Figure 3 is a sectional view taken along line A-A in Figure 1, Figures 4 and 5.
Fig. 6 is a longitudinal sectional side view of the main part showing another embodiment of the storage battery of the present invention, Fig. 6 is a side view of the main part showing the state in which the anode strap is warped upward, and Fig. 7 shows the length of the anode strap and the warpage of the strap. Figure 8 is a graph showing the relationship between the distance l from the free end of the anode strap to the center of the columnar support and the battery life. FIG. 2 is a longitudinal sectional side view of main parts of a conventional storage battery shown in FIG. 1: storage battery of the present invention, 3: lid, 4: columnar support,
4a/12: Support piece, 9: Anode strap, 1
1: free end, 14: recess, T: thickness of anode strap, 3T: width of anode strap, l:
Distance from the free end of the anode strap to the center of the support piece.

Claims (1)

[Claims] 1. In a lead-acid battery 1 using a plate grid made of a lead alloy that does not substantially contain antimony or a lead alloy with low antimony, a columnar support 4 is provided only between the anode strap 9 and the lower lid surface 3a. A lead-acid battery characterized by interposing. 2. The columnar support 4 is assembled by joining the upper end 12a of the columnar support piece 12 whose lower end is fitted to the anode strap 9 and the lower end of the columnar support piece 4a provided on the lower lid surface 3a corresponding to the columnar support piece 12. A lead-acid battery according to claim 1, which is formed by forming a lead-acid battery according to claim 1. 3. The lead-acid battery according to claim 1, wherein the upper end of the columnar support piece 12' whose lower end is fitted onto the anode strap 9 is fitted into the recess 14 provided on the lower surface of the lid. 4. The lead-acid battery according to claim 1, wherein the lower end of the columnar support piece 4' provided on the lower surface of the lid is close to or in contact with the upper surface of the anode strap 9. 5 In a lead-acid battery 1 using an electrode grid made of a lead alloy that does not substantially contain antimony, the thickness and width of the anode strap 9 are T.

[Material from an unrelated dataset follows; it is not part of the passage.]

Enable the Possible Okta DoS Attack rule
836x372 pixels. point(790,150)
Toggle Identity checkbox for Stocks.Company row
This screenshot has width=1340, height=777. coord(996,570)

and 3T, the distance l from the free end 11 of the strap to the center of the columnar support piece 12 is 5
The lead-acid battery according to any one of claims 1 to 4, wherein the columnar support piece 12 is disposed at a position that is equal to or less than T. 6 When the thickness and width of the anode strap 9 are T and 3T, respectively, in the lead-acid battery 1 using a plate grid made of a low-antimony lead alloy, the distance from the free end 11 of the strap to the center of the columnar support piece 12 The lead-acid battery according to any one of claims 1 to 4, wherein the columnar support piece 12 is arranged at a position where the distance l to the columnar support piece 12 is 7T or less.